Area of trapezium under AB with x axis = (Sum of the || sides)*(distance between the || lines)/2 = (y1+y2)(x2-x1)/2.

|||ly, we can say the area of the trapezium BC = (y2+y3)(x3-x2)/2. Area of the trapezium under AC with x axis = ((y3+y1)(x2-x10/2.

The bounded area by the triangle ABC = Area of trapeziums under AB with axis + BC with x axis - Area of trapezium under AC with x axis.

Area ABC = (1/2){(y2+y1)(x2-x1)+(y3+y2)(x3-x1)/2 - (y3+y1)(x3-x1)}

Area ABC = (1/2){(y1+y2)(x1-x2)+(y2+y3)(x3-x1)+(y3+1)((x1-x3)} in the cyclic form which is easy to remember. This you can also write in the form of a determinant.

Area of triangle =(1/2)| [(1 ,1,1 ), (x1 , x2 ,x3),(y1,y2,y3)] |

Given the coordinates of the three corners of a triangle, first take any two of them and consider them as the base. Let's take (x1, y1) and (x2, y2) to do the same here.

The distance between the two which is sqrt [(x1 - x2) ^2 + (y1 - y2) ^2] is the length of the base.

Now we need to find the height. Consider the line between the points that form the base: y-y1 = [(y2-y1) / (x2-x1)] *(x-x1)

A line perpendicular to this line has a slope - [(x2-x1) / (y2 - y1)] and it passes through the point (x3, y3). Therefore we get the equation of the perpendicular line.
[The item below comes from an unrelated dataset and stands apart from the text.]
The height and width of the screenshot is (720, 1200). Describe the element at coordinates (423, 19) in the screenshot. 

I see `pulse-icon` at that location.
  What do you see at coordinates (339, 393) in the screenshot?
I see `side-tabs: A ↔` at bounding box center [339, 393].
We can then find the point of intersection between the perpendicular and the base and determine the distance of (x3, y3) from the point of intersection. This is equal to the height.

The area of a triangle is (1/2)*b*h. As we know the base and the height we can find the area of the triangle.